読後感:田宮俊作『田宮模型の仕事』

模型。これを聞いて何を思い出すだろうか。私は、プラモデルを思い出す。とくに、小学生の頃にいろいろ作成した車なりロボットである。
著者の田宮俊作氏は田宮模型を世界のTAMIYAにまで発展させた人物である。この著書は彼の自叙伝である。

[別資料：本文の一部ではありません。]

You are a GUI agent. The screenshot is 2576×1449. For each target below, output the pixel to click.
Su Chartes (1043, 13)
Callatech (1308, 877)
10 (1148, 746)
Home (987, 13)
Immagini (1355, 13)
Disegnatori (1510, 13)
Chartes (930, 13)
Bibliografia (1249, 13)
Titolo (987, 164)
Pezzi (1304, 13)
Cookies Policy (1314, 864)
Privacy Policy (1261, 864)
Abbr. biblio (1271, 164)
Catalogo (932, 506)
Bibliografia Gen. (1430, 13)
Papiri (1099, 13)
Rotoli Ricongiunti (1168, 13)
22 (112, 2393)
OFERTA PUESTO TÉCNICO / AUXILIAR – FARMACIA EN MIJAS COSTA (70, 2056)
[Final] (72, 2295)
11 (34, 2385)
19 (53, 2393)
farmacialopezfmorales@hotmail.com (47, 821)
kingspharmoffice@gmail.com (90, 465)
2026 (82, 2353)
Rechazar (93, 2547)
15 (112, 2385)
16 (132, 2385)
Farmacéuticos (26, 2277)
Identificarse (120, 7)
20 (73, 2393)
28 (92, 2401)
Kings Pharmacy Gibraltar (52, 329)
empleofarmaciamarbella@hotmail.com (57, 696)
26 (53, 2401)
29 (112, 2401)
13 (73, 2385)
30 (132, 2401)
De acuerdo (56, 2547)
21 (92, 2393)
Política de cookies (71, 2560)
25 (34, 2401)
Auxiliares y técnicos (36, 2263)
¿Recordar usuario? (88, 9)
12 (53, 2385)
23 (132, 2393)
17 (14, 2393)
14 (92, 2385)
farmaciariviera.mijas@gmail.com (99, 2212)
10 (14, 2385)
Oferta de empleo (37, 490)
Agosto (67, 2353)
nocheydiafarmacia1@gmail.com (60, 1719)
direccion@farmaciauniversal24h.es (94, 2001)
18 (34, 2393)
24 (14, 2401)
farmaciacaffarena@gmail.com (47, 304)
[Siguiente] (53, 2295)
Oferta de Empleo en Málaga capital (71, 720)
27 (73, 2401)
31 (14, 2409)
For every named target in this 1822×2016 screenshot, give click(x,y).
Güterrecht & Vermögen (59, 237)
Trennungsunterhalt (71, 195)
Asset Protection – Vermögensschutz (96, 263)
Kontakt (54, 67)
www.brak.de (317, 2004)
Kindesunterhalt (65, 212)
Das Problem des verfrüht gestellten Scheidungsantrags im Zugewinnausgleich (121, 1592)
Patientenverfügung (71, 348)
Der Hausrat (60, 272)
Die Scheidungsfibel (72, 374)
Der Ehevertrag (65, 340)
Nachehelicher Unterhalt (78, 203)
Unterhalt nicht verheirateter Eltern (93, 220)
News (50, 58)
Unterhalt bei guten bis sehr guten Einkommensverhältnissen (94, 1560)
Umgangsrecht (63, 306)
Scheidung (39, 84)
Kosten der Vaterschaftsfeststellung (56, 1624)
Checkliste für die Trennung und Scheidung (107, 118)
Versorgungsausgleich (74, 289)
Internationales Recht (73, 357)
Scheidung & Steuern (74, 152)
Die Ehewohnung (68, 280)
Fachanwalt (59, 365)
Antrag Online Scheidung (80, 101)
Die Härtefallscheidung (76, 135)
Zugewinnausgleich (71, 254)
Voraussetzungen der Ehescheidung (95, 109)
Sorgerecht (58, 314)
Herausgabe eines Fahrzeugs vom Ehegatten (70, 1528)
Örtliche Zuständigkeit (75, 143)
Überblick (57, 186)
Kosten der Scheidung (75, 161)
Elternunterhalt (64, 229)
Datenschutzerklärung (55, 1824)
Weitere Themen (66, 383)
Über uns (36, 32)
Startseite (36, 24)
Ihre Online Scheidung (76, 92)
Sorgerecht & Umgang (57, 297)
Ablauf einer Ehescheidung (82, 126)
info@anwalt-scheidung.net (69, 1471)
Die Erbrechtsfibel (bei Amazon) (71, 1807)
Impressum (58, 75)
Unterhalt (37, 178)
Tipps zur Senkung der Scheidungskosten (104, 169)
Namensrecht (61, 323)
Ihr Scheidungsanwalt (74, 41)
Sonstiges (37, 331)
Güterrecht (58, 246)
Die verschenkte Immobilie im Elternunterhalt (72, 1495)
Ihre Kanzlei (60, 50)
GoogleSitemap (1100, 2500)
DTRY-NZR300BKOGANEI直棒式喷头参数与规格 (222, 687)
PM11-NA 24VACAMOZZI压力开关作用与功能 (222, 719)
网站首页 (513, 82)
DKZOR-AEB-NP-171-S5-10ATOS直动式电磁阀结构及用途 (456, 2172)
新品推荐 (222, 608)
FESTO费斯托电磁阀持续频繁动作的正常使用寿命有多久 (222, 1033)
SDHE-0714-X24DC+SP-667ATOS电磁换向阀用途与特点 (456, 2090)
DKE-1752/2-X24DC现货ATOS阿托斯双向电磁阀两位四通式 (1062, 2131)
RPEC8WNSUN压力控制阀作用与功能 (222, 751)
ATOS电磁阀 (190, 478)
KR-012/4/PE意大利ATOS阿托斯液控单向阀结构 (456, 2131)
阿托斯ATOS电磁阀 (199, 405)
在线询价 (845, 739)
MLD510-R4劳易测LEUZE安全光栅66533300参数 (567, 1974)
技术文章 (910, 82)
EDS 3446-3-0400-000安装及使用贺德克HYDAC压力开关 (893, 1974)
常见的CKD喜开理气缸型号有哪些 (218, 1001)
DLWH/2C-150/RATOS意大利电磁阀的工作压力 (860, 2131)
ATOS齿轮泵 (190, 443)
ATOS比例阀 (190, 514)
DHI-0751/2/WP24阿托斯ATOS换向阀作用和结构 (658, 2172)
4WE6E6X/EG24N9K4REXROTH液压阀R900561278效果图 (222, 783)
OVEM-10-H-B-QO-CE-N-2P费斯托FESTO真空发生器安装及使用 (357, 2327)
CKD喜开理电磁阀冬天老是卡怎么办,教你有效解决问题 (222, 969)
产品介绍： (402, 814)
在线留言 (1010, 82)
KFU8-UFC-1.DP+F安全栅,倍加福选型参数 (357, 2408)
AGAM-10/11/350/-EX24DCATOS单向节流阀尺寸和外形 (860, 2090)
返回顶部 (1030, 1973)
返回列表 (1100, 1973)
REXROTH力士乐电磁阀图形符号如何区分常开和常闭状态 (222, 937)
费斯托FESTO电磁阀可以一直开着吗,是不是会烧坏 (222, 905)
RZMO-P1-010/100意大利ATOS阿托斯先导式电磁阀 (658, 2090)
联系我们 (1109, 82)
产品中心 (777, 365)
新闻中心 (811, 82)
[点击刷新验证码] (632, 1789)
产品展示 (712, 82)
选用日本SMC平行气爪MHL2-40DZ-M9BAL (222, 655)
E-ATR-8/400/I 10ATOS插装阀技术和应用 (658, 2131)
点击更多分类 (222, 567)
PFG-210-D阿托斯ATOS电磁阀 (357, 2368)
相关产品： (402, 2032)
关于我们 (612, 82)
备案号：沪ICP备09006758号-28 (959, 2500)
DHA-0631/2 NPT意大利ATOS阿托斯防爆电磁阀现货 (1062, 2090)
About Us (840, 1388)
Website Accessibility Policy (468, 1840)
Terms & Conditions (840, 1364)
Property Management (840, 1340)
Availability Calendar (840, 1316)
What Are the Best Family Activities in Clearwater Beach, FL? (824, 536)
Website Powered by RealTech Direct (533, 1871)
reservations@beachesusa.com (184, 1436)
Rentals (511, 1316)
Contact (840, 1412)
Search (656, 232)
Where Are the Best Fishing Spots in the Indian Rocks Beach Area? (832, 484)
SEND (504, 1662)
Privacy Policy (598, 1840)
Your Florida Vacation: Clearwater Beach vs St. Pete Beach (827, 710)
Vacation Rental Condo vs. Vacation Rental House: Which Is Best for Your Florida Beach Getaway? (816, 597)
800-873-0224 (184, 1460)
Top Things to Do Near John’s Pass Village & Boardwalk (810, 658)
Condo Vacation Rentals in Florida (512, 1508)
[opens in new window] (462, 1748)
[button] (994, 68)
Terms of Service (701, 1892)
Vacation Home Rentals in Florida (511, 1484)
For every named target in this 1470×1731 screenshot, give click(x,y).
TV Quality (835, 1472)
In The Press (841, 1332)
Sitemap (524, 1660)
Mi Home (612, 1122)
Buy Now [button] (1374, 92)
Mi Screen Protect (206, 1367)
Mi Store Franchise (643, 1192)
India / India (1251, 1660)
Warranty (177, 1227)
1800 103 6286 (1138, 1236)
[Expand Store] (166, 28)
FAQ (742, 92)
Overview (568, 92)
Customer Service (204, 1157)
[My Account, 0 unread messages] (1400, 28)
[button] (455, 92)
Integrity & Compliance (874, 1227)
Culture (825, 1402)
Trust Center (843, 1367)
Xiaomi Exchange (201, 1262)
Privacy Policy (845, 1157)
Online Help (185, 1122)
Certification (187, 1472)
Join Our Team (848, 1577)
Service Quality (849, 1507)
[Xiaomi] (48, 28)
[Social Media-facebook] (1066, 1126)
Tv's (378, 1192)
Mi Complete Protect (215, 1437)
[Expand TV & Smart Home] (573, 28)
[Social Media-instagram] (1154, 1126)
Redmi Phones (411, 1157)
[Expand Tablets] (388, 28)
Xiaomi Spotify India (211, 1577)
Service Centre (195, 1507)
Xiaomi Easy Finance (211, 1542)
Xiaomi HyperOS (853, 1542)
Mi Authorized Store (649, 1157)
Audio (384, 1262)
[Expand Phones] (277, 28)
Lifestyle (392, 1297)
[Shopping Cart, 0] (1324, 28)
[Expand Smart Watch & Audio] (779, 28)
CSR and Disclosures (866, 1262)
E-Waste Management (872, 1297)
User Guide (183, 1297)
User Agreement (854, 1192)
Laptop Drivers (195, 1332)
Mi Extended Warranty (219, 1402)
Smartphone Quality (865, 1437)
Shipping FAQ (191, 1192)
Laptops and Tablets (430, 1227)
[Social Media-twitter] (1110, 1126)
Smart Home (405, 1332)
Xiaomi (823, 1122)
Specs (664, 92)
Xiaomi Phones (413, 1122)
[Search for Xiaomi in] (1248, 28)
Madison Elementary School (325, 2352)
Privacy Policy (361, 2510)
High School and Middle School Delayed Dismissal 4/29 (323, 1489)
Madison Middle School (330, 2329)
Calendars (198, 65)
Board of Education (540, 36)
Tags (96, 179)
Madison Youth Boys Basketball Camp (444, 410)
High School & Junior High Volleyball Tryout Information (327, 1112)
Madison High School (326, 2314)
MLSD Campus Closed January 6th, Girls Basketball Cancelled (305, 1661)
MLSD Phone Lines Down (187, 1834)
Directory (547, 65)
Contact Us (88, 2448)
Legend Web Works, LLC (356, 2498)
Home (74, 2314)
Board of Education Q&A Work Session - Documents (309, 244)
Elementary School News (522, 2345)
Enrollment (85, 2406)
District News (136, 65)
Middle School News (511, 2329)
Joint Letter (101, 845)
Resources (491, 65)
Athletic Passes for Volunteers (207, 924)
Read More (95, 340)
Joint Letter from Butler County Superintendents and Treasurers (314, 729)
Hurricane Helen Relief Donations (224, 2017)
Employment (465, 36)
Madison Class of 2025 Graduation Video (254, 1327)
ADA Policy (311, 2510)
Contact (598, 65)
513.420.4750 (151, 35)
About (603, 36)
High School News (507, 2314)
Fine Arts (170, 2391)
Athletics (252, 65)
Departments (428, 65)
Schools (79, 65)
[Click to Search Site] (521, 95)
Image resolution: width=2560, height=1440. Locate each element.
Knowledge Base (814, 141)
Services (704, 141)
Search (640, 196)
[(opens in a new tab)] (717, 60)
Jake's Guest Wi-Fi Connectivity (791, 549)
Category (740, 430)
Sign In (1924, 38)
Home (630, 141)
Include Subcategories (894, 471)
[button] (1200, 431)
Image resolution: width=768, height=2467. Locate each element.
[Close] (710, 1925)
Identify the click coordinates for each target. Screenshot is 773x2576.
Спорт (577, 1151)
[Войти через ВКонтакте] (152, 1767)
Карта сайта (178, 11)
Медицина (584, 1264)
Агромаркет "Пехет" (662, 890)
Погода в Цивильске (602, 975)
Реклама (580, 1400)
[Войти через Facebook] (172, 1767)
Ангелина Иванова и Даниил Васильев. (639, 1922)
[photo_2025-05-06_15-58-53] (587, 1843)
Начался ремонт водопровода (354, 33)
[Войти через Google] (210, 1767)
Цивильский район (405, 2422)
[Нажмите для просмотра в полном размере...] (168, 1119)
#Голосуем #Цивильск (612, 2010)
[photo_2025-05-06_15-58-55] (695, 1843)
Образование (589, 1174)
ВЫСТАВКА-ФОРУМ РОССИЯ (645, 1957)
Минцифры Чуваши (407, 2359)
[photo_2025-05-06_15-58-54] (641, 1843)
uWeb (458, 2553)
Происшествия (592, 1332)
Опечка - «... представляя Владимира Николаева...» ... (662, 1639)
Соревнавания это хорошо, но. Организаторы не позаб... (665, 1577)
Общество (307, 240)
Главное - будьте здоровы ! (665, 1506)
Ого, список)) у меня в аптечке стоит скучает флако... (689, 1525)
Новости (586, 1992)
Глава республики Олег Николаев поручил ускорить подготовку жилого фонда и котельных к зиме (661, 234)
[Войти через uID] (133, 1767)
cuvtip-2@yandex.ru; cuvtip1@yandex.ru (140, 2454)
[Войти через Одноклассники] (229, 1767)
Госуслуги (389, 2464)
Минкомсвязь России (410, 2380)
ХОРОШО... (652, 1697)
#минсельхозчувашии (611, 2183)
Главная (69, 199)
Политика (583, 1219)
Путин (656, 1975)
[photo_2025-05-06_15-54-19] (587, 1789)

田宮と聞いて思い出すのは、小学生のころはまった「ミニ四駆」である。当時、小学生であるから、ラジコンを買う金がない。だけれども、ラジコンを作り、動かしたいという願望があった。そこで出会ったのがミニ四駆である。小学館から出版されていた「コロコロコミック」に毎月特集が組まれ、これとリンクするようにミニ四駆を作り、走らせた。ただ走らせるだけでなく、改造もした。シャーシに穴をあけ、ボディを軽量化し、スピードを極める。当時、スポンジタイヤなぞないから、オフロード使用のタイヤの突起をニッパーで切って、タイヤの表面をオンロード用にする。モーターを分解し、コイルの巻き数を多くし、パワーを増強した。果てまでは、所有のミニ四駆を同じ色に塗り、軍団を作った。そうして改造した「車」を友人たちと走らせる。学校の校庭、近所の道路、家の中。道さえあればどこでも走らせた。

このミニ四駆は小学校で卒業した。このミニ四駆を再び思い出させたのは、大学2年の時である。大学時代所属していた「学生俥屋」の夏合宿を鈴鹿サーキットで行なうことができ、しかも、サーキットの中で人力車を走らせることができたのである。鈴鹿といえばF1である。時速300KMを超えるスピードで走るF1に魅力を感じていたのも小学生時代の名残であろうか。鈴鹿サーキットで人力車が走るのは史上初だろうし、ミニ四駆もそうそうないだろう(下の写真参照)。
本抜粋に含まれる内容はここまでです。